3 What is Required of You

In this assignment, you are expected to write multiple independent modules that interact with each

other through shared memory. Your development should include the following software modules:

• a Process Management Module to set up shared memory and to startup, monitor and shutdown

the operation of all the modules listed below.

• a Laser Module to interface to a data stream originating from an LMS151 laser rangefinder and

store the data appropriately for access by other processes.

• a GNSS Module to interface to a data stream originating from an Novatel SMART-VI GNSS

receiver and store the data appropriately for access by other processes.

• a Controller Module to read signals coming from an x-box controller and store the data appro

priately for access by other processes.

• a Vehicle Control Module to direct the controller signals to the unmanned ground vehicle.
• a Display Module to graphically display the x-y data of the laser range finder and GNSS data in

a virtual world.

You are then required to (i). demonstrate receipt of Laser and GNSS data, (ii). demonstrate steering and propulsion control of the UGV and (iii). demonstrate the graphical display of laser and GNSS data. See from Section 4 onwards for the details. Start by completing Part I in Section 4 and then follow the other parts.

4 Part 1 – Process Management Module

The purpose of the process management module is to set up shared memory, start up all processes and monitor the operational health of all the processes and finally to shutdown all the processes.

Develop the process management module to:

1. Set up shared memory. The shared memory module must have the capability to:

(a) Provide read/write access to Process Management data.

(b) Provide read/write access to Laser data.

(c) Provide read/write access to GNSS data.

(d) Provide read/write access to Vehicle Control data.

2. Start all other processes one by one in the most logical sequence suitable for tele-operation of the UGV.

3. Monitor the heartbeats of all the other processes.
4. Carry out a complete shutdown in the event the process management process detects the failure of a critically important process.

5. Attempt to restart a failed non-critical process.
6. Carry out a routine shutdown of all the processes in response to a keypress event of your choosing (within the process management terminal window).

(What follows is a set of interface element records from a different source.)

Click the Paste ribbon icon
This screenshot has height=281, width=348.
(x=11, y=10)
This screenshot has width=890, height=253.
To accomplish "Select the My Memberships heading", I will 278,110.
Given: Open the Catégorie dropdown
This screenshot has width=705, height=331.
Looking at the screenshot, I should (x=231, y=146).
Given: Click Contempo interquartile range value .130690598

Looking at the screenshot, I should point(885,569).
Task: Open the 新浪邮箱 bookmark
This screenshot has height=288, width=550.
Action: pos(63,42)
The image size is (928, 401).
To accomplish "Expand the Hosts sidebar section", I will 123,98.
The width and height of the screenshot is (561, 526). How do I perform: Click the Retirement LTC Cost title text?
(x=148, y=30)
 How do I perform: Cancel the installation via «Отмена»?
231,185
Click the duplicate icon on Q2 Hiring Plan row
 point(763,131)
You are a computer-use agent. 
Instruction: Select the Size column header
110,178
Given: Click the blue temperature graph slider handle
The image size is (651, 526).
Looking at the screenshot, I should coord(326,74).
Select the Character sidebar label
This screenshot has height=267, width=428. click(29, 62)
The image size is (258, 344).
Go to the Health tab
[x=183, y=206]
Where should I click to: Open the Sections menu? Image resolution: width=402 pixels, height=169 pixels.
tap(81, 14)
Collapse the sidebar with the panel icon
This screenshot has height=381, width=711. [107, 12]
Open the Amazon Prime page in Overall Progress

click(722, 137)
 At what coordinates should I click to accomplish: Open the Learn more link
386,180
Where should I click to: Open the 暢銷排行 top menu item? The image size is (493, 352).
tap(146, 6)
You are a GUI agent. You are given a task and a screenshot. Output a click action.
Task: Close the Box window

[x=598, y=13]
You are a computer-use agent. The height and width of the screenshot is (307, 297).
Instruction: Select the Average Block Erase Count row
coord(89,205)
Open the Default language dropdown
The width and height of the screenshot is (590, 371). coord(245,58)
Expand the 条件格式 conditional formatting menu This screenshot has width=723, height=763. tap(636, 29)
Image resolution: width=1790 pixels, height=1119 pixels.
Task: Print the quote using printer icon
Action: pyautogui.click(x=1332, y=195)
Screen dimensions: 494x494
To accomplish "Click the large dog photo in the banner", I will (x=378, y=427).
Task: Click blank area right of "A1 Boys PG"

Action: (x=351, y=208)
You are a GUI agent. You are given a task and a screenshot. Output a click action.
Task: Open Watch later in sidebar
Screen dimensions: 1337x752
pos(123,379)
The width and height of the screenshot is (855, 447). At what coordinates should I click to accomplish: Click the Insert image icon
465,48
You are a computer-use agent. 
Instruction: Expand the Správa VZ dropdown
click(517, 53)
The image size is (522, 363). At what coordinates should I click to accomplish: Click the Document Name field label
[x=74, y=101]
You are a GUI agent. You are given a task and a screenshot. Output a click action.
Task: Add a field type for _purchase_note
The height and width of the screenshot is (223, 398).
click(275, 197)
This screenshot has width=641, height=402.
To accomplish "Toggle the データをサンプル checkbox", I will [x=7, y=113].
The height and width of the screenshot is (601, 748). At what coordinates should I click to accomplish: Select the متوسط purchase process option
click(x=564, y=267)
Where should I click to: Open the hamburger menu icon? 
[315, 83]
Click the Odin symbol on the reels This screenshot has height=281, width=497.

7. Indicate to all the other modules that it is alive and operational. If process management fails all other processes should terminate.

Process Management is the most important module and therefore will form a critical process.

5 Part 2 – Laser Module

The UGV mentioned earlier will have its own server running onboard. The purpose of the server is to allow you to interact with the UGV. Therefore, in this part your first task is to establish a WiFi connection with this server over the wireless network (you should be able to do this from either your laptop or the lab computers). Use 192.168.1.200 as the IP address and 23000 as the port number to connect to and receive laser data (further information in service details document). After authentication, you will be allowed to connect to the laser rangefinder to enable you to collect laser range data. The most recent laser range data you collected must then be stored as an array of X, Y coordinates in the shared memory for other modules to use (an appropriate struct to hold the data is available within smstructs.h).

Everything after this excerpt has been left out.